October 3, 2019 at 9:41 pm #129982michelleelyParticipant
We recently decided to try medication for my 9 year old son who has ADHD – inattentive type. We first tried Concerta for 9 days, which resulted in a panic attack at bedtime and the decision to discontinue. We took a 5 day break and now he’s been on Dexamphetamine Spansule 5 mg for 6 days. He takes it at 7:30 am. From about 4-5:30 in the afternoon he gets extremely irritable, and seems depressed. He usually cries. He is usually tired and not feeling great for a couple hours before this. He is fine before lunch and after dinner. I am assuming that this is a crash. I’ve read many different things about how long it lasts. One said 6-8 hours. One said 8-10, one said 8-12. I read tonight that it takes 7-8 hours to reach peak levels in the blood.
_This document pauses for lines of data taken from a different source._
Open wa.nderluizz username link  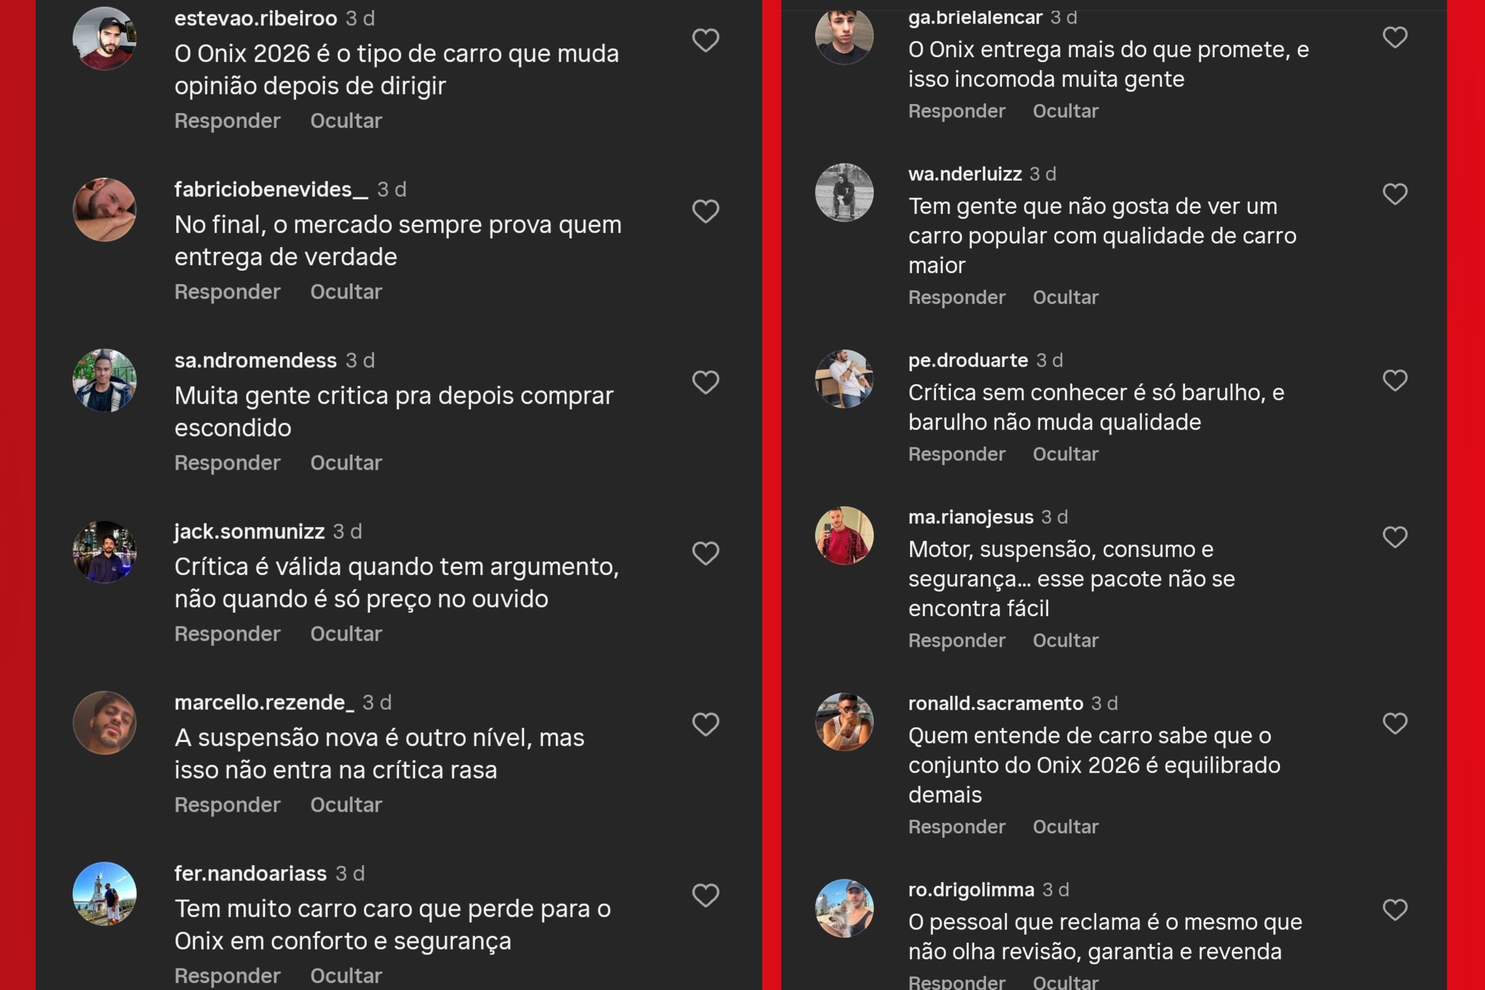coord(965,174)
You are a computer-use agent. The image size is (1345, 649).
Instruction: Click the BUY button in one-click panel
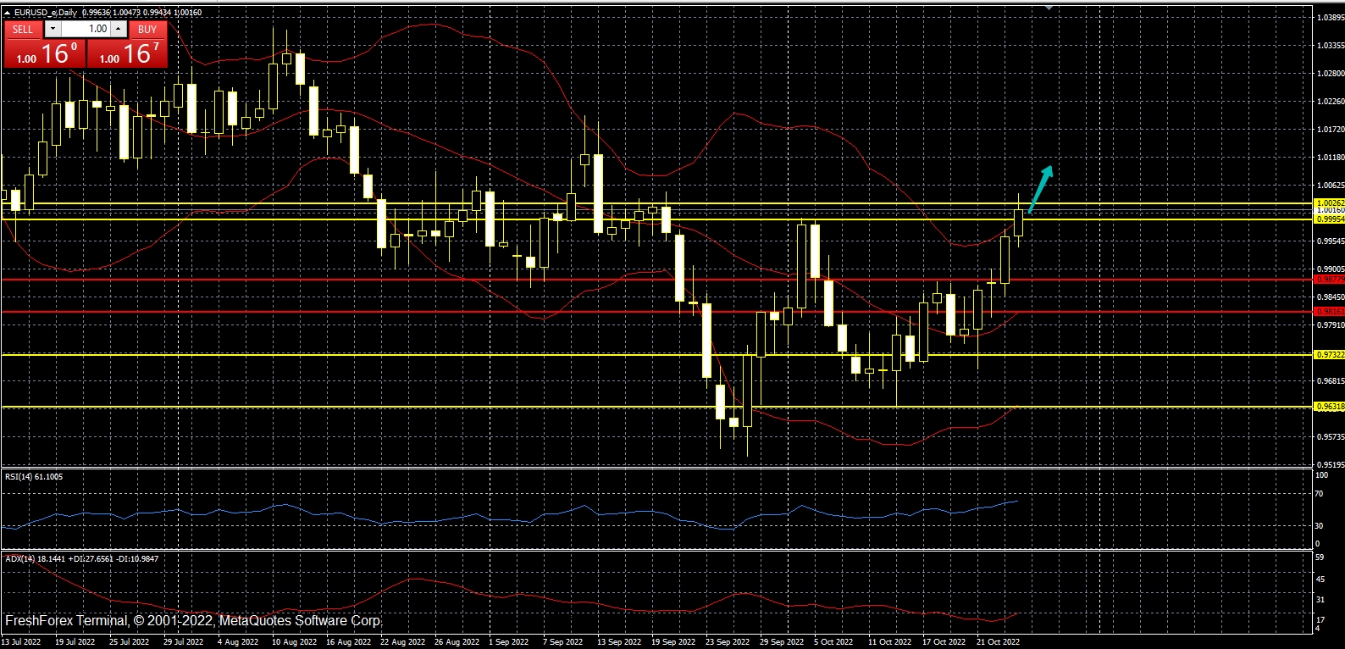(147, 29)
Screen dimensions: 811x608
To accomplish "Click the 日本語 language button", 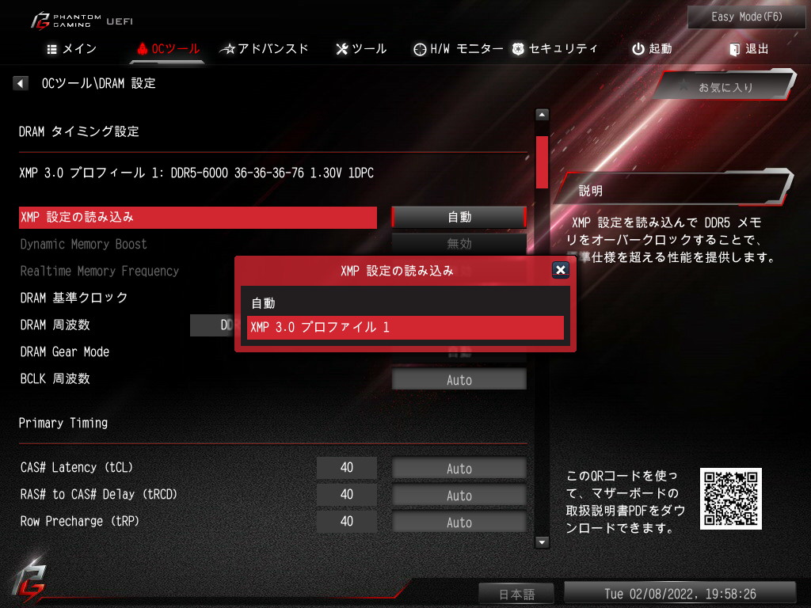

So, now I’m wondering if the irritability might be from the medication rather than the crash. Or could it be from low blood sugar, since I can’t get him to eat a lot in the middle of the day. Does anyone have experience with this?
October 4, 2019 at 9:56 am #129995jlynn37Participant
From my understanding, it metabolizes differently in every person. It could be a crash or could be that he is just “hangry” (so hungry he gets angry) once his meds have worn off. Every person is so different in how their body handles the medication. What did the doctor say?
We used to have a crash once home as well and it varied day to day on how severe it was. Our doctor changed up the way we took the medication and that helped with the crash. If it is from hunger, maybe move dinner up or snack? It is so difficult to navigate med changes. Good luck!
October 4, 2019 at 10:23 am #130002Anni @ ADDitudeKeymaster
Hi! This question came up in this webinar with Thomas Brown, PhD (https://www.additudemag.com/webinar/optimize-stimulant-adhd-medications/) and this is what he said…
Q: “My child becomes extremely irritable in the after-school witching hour.” Or “I become very anxious as my medication wears off.”
If these symptoms start up in the late afternoon or early evening, that is a rebound.
The problem is not that the dose is too high, but that it’s dropping too fast and the person is crashing. That is usually a pretty easy problem to fix: By taking a small dose of the short-acting version of the medicine before the rebound occurs, you can bring that long-acting dose downward at a more gradual rate.
Here, too, we must consider the long-acting medication’s formulation and packaging. Adderall XR and Concerta, for example, tend to have a rapidly ascending and descending curve. Whereas Vyvanse has a flatter curve; it doesn’t peak and fall. Some patients may benefit by changing to a different medication to avoid the rebound effect.